(Records)
— Begin —

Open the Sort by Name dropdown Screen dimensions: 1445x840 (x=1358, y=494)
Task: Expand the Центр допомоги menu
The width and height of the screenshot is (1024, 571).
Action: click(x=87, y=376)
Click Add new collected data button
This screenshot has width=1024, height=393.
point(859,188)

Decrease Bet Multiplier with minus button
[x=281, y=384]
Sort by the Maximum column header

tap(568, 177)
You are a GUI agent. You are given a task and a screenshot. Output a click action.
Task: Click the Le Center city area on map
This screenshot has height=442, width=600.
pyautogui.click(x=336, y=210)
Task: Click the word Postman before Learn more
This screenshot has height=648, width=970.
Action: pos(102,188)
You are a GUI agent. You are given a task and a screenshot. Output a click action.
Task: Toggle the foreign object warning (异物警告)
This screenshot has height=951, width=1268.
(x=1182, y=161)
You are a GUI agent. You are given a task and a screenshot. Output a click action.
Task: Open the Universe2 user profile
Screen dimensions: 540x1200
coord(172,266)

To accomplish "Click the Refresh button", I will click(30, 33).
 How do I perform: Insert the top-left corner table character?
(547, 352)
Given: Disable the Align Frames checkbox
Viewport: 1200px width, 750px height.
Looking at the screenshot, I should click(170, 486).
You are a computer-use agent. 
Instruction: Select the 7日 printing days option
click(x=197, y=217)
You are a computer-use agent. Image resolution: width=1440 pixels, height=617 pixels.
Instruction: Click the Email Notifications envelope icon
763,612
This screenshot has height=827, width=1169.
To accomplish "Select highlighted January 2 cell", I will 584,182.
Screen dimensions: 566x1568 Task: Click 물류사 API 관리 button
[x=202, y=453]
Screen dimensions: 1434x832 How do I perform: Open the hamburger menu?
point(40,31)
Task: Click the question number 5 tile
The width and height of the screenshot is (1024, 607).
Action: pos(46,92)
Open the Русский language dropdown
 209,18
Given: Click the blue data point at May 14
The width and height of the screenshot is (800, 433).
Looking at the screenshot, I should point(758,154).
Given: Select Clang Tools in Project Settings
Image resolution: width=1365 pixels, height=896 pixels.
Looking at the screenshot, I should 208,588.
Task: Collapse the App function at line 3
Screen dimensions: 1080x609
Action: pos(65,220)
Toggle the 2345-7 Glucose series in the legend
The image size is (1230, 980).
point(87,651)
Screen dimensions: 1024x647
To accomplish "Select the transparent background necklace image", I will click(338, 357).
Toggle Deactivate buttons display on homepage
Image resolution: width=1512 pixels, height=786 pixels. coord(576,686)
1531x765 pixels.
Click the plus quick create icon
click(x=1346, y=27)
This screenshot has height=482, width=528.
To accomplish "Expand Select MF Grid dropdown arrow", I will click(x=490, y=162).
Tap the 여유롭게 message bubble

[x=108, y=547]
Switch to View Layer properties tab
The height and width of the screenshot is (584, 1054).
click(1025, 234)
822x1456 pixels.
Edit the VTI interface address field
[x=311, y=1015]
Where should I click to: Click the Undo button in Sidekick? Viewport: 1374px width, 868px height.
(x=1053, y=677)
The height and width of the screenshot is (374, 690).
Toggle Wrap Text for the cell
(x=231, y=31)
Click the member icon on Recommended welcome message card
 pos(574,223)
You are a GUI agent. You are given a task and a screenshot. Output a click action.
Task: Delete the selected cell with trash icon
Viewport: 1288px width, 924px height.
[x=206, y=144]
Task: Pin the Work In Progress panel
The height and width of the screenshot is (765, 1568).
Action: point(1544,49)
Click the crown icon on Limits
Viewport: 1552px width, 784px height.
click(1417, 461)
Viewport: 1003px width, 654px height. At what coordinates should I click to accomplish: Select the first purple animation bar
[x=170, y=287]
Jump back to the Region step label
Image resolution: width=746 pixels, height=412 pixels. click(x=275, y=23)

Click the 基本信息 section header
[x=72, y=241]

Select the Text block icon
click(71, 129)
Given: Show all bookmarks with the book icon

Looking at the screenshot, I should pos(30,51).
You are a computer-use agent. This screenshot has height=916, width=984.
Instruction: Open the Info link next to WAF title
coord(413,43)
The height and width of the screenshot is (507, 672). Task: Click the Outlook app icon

— End —

:: Requirements ::
Copy the rows starting at the line containing "How do I perform: Insert" and ending at the line containing "Looking at the screenshot, I should click(170, 486).", switching "Disable" to "Enable" and leaving everything else unchanged.

:: Full output ::
 How do I perform: Insert the top-left corner table character?
(547, 352)
Given: Enable the Align Frames checkbox
Viewport: 1200px width, 750px height.
Looking at the screenshot, I should click(170, 486).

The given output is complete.